The solid lubricant powder which we use is a lubricating metal powder which can be used alone or in combination with another solid lubricant. Thus, we may use powdered zinc, copper, lead, aluminum, molybdenum sulfide, or graphite, or mixtures of these. The preferred composition is one which contains one or more of the metal powders such as lead powder in combination with graphite. The powder used is in finely divided form. The lubricating powder is employed in amounts of about 50 to about 80 percent by weight of the total pipe thread lubricating composition.

The soluble oil base employed in accordance with the invention is capable of forming stable emulsions with water. The soluble oil base comprises an alkali metal soap of a resin acid, an alkali metal salt of a petroleum sulfonic acid and a coupling agent. The soluble oil base comprises about 3 to about 10 percent by weight of the pipe thread lubricant, preferred amounts being within the range of about 5 to about 7 percent by weight. Suitable soluble oil bases which can be used in the composition of the invention are described in US. Patent No. 2,913,410 which issued on Nov. 17, 1959 to Earl E. Fisher. As described in said patent, a soluble oil base is obtained by blending a resin acid soap such as the potassium soap of rosin, a sodium or potassium petroleum sulfonate having a molecular weight of about 420 to about 440 and a coupling agent.

The resin acids which are used in preparing the resinates of sodium and potassium are monocarboxylic acids of alkylated hydrophenanthrene nuclei. Resin acids can be classified in two groups, the abietic type and the pimaric type. They include abietic acid, levopimaric acid, neoabietic acid, dehydroabietic acid, dihydroabietic acid, tetrahydroabietic acid, dextropimaric acid and isodextropimaric acid.

Natural or synthetic sources of resin acids can be used for preparing the resinate soaps. A suitable natural source is rosin. Rosin is a solid resinous material obtained from the oleoresin or stump wood of pine trees. It contains chiefly resin acids and smaller amounts of non-acidic material. Another natural source of resin acids is tall oil, a natural mixture of resin acids related to abietic acid and of fatty acids related to oleic acid, together with non-acidic bodies, which is obtained by acidifying the black liquor skimmings of the alkaline paper pulp industry. Although these natural mixtures of resin acids are preferred, particularly because of their cheapness, the resin acid soaps for the compositions of the invention can be prepared from synthetic or purified resin acids of a single type or from mixtures of such acids.

The petroleum sulfonates which are used in the soluble oil base can be prepared by sulfonating a mineral oil of a boiling range which will produce sulfonic acids within the desired average molecular weight range. Neither the petroleum sulfonate per se nor its method of preparation constitutes any portion of the invention. It is preferred, however, that the petroleum sulfonic acids from which the sulfonates are prepared have an average molecular weight within the range of about 420 to 440. In producing the petroleum sulfonate, the mineral oil is treated with a sulfonating agent such as concentrated sulfuric acid, oleum or sulfur trioxide to produce mahogany acids or oil-soluble petroleum sulfonic acids. The sulfonic acids are neutralized with the hydroxides of sodium or potassium to form the corresponding petroleum sulfonates.

▸ **Written tasks**:
[1] In the pipe thread lubricant passage, what share by weight of the total composition is the lubricating powder?
[2] Continue the pipe thread lubricant passage from its final sentence.
The material after this point has no connection to the pipe thread lubricant passage.

▸ **Supplied material**:

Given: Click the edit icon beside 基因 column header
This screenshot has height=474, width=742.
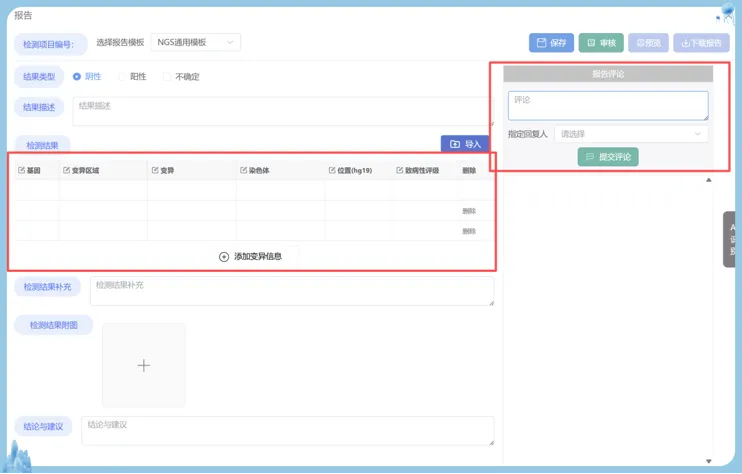Looking at the screenshot, I should (22, 171).
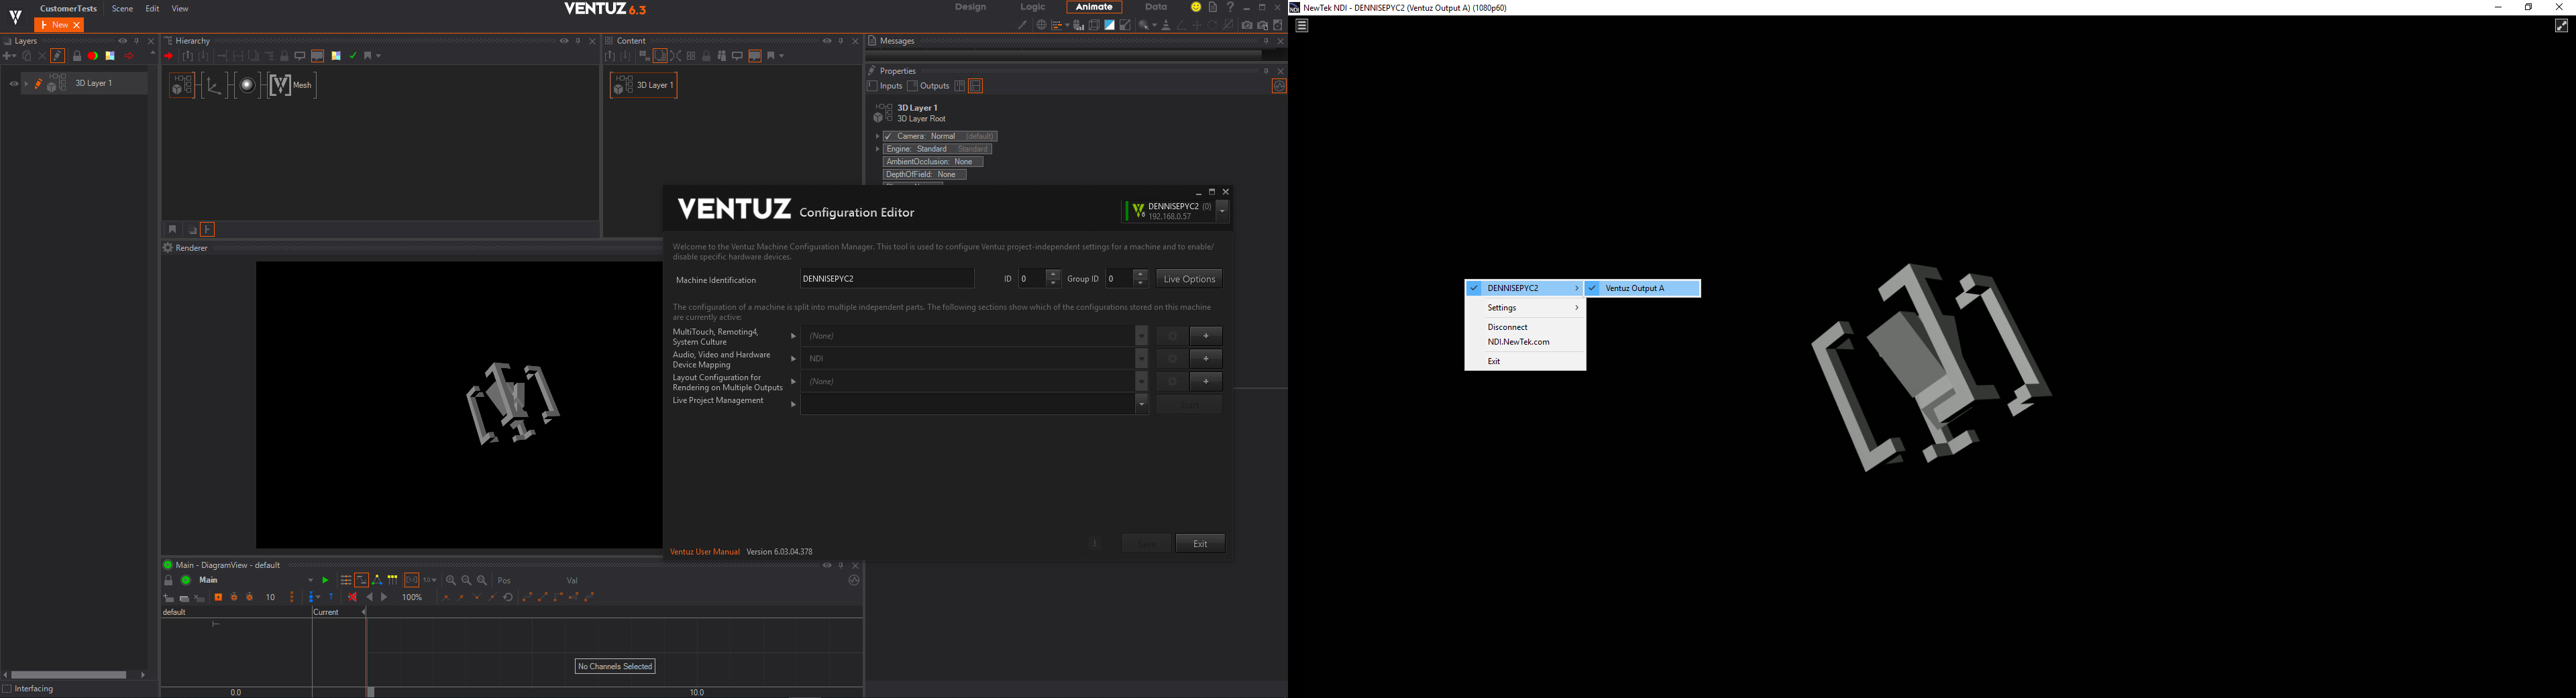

▸ **The results**:
[1] About 50 to about 80 percent by weight.

[2]
The proportions of the components in the soluble oil base can vary over wide ranges. In general, the soluble oil base comprises about 20 to about 50 weight percent resin acid salts; about 45 to about percent petroleum sulfonate; and about 0.5 to about 5 weight percent of a coupling agent such as diethylene glycol, diethylene glycol monobutyl ether, and the like. The exact amount of coupling agent is sufiicient to adjust the emulsifiability of the resin-sulfonate mixture to a maximum. A small amount of water usually not exceeding about 5 weight percent may also be employed in the soluble oil base.

While the pipe-thread lubricating compositions prepared according to this invention are satisfactory with respect to extreme pressure characteristics, it may be desirable to employ a small amount of an extreme pressure agent or mixture of such agents to further enhance the extreme pressure characteristics of the lubricant. When the extreme pressure agent is employed, it can be added to the composition at any stage of its preparation. For example, the extreme pressure agent can be incorporated into the metal soap lubricating base or it can be incorporated in the soluble oil base. Alternatively, the extreme pressure agent can be blended into the pipe thread lubricant simultaneously with the blending of the metal soap lubricating base, soluble oil base and solid lubricant powder. Examples of some of the extreme pressure agents which can be used alone or in combination in compositions of the invention are sublimed blue lead, sulfur, sulfurized sperm oil, chlorinated oils and waxes, hexachloroethane, chlorinated naphthalene and lard oil treated with sulfur chloride. A metal soap of an acid selected from the group consisting of naphthenic acids and fatty acids having between 12 and 32 carbon atoms in the molecule can also be used. Examples of suitable metal soaps are lead naphthenate, lead laurate, lead stearate, lead oleate and lead psyllate. When an extreme pressure agent is desired, it is employed in an amount between about 1 and about 5 percent by weight based on the weight of the pipe thread lubricating composition. In any case, when an extreme pressure agent is used, it is added in an amount sufiicient to improve the extreme pressure characteristics of the lubricant.

Other additives may also be incorporated in the pipe thread lubricant to improve other specific properties. Thus, rust inhibitors, oxidation inhibitors, hygroscopic agents, fillers, anti bleeding agents, etc., may be added to obtain other desired properties.

In practicing the present invention, various methods may be used in compounding and blending the metal soap lubricating base with the soluble oil base and with the solid lubricant powder. Likewise, the viscosity or consistency of the final pipe thread lubricant may be adjusted by varying the ratio of the particular components or by adding a viscosity reducing diluent oil at any desired stage of processing. When it is desired to adjust the viscosity by means of such a diluent oil, we usually employ a light paraffin oil for this purpose.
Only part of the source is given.